··· Selected text

In [1]:
from sklearn import linear_model, svm, tree, ensemble
from sklearn.metrics import mean_squared_error, f1_score, accuracy_score, roc_auc_score, classification_report
from sklearn.model_selection import GridSearchCV
import pandas as pd
import numpy as np
import geopandas as gp
from datetime import datetime

In [2]:
def stats2ftr(stats, how='TOTAL', ftr_name=None):
    ftr = stats.drop(['MONTH','YEAR'], axis=1).groupby('index_seg').sum()
    if how=='TOTAL':
        assert ftr_name is not None, 'please provide the feature name for the aggregated feature'
        ftr = ftr.sum(axis=1).to_frame()
        ftr.columns = [ftr_name]
    ftr = ftr.reset_index()
    return ftr

In [3]:
def get_train_test_dummies(train_x, test_x, fillna_dict):
    train_fillna_x = train_x.fillna(fillna_mode_or_mean)
    test_fillna_x = test_x.fillna(fillna_mode_or_mean)
    train_dummies_x = pd.get_dummies(train_fillna_x)
    test_dummies_x = pd.get_dummies(test_fillna_x)
    for x in list(set(train_dummies_x.columns)-set(test_dummies_x.columns)):
        test_dummies_x[x] = 0
    test_dummies_x = test_dummies_x[train_dummies_x.columns]
    return train_dummies_x, test_dummies_x

# parameters for gridsearchCV
- linear: tol
- ridge: tol, alpha=0.5
- lasso: tol, alpha=0.5
- DTReg: max_depth=10, max_features=None [float, 'sqrt', 'log2']
- DTClsfr: criterion=gini(or entropy), max_features=None [float, 'sqrt', 'log2'], max_depth=None
- RFReg: n_estimators=10, max_features=None [float, 'sqrt', 'log2']
- BagReg: n_estimators=10, max_features=1.0(float or int), max_samples=1.0(float or int)
- AdaReg: n_estimators=50, max_features=None [float, 'sqrt', 'log2'], learning_rate=1.
- GraReg: n_estimators=100, max_features=None [float, 'sqrt', 'log2'], learning_rate=.1, max_depth=3
- logistics: penalty=l2(or l1), C=1.0(like SVM, smaller->stronger regularization), tol=1e-4
- svr: C=1.0, epsilon=0.1, kernal=rbf(linear, poly, sigmoid), degree=3(for poly), epsilon=0.1(C, gamma , epsilon play a very important role in rbf gaussian kernel based SVM ), tol=1e-3

In [4]:
ALPHAs = np.logspace(0,2,10)
DEPTHs = [3, 5, 10, 30, 50]
N_ESTIMATORs = [10, 30, 50, 100, 256, 500]
MAX_FTRs = [0.1, 0.3, 0.5, 1.]
LEARN_RATEs = np.logspace(-4, 1, 5)

······

### What this exercise asks
[1] From the scikit-learn notebook, extract the stretch from "test_fillna_x = test_x.fillna(fillna_mode_or_mean)" through "test_dummies_x = pd.get_dummies(test_fillna_x)".
[2] Continue the scikit-learn notebook from the point at which it ends.
The material placed after this point is separate from the scikit-learn notebook.

··· Entries provided

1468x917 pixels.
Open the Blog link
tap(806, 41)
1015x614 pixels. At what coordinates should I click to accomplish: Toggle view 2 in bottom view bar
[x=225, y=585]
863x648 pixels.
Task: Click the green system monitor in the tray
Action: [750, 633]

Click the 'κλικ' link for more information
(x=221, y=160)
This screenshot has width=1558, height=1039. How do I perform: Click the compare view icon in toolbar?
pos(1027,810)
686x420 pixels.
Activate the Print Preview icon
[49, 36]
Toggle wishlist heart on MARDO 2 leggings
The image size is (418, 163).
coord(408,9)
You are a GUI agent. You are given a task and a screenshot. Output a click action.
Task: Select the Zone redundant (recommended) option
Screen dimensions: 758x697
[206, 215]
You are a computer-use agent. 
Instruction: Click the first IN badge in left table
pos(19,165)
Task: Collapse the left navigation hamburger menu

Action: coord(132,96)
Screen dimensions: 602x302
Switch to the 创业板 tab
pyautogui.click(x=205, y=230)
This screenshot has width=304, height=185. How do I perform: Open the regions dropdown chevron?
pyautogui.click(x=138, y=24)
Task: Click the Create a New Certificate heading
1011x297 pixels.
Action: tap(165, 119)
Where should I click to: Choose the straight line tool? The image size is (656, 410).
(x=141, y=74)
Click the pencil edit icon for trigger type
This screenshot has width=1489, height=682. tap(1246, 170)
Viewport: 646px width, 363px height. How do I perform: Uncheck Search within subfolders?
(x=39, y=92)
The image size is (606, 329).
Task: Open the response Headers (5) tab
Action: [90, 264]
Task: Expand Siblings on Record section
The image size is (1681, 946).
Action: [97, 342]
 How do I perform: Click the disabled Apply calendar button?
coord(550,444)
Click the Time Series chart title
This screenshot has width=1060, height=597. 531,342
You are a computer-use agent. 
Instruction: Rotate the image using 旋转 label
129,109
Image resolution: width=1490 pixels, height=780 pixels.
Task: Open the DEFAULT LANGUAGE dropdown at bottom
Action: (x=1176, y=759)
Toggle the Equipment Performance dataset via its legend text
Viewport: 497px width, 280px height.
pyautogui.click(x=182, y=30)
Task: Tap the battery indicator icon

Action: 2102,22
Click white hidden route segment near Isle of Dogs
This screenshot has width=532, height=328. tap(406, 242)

······

### Answers to the tasks
[1]
test_fillna_x = test_x.fillna(fillna_mode_or_mean)
    train_dummies_x = pd.get_dummies(train_fillna_x)
    test_dummies_x = pd.get_dummies(test_fillna_x)

[2]
PENALTYs = ['l1', 'l2']
TOLs = [1e-2, 1e-3, 1e-4, 1e-5]
GAMMAs = [1e-2, 1e-3, 1e-4, 1e-5]
Cs = np.logspace(-4, 2, 4)
EPs = np.logspace(-4, 2, 4)
DEGs = [2, 3, 4, 5, 6]
CRITERIONs = ['gini', 'entropy']

# lasso and Ridge
params_alpha = {'alpha': ALPHAs}
params_logis = {'C': Cs, 'penalty':PENALTYs}
params_dt_reg = {'max_depth': DEPTHs, 'max_features': MAX_FTRs}
params_dt_cla = {'max_depth': DEPTHs, 'max_features': MAX_FTRs, 'criterion': CRITERIONs}
params_rf_reg = {'n_estimators': N_ESTIMATORs, 'max_features': MAX_FTRs}
params_bag_reg = {'n_estimators': N_ESTIMATORs, 'max_features': MAX_FTRs}
params_ada_reg = {'n_estimators': N_ESTIMATORs, 'learning_rate': LEARN_RATEs}

# slow models, because of too many combination of parameters
params_gra_reg = {'n_estimators': N_ESTIMATORs[:-2], 'max_features': MAX_FTRs, 'learning_rate': LEARN_RATEs, 'max_depth':DEPTHs}

params_svm = [
    {'kernel':['linear'], 'C': Cs},
    {'kernel':['rbf'], 'C': Cs, 'gamma': GAMMAs},
    {'kernel':['sigmoid'], 'C': Cs, 'gamma': GAMMAs},
    {'kernel':['poly'], 'C': Cs, 'gamma': GAMMAs, 'degree': DEGs},
]

params_svr = [
    {'kernel':['linear'], 'C': Cs},
    {'kernel':['rbf'], 'C': Cs, 'gamma': GAMMAs},
    {'kernel':['sigmoid'], 'C': Cs, 'gamma': GAMMAs},
    {'kernel':['poly'], 'C': Cs, 'gamma': GAMMAs, 'degree': DEGs},
]


In [5]:
def get_models(slow_model=True):
    """return: model, tuning_params, name, regresion_or_classification
    """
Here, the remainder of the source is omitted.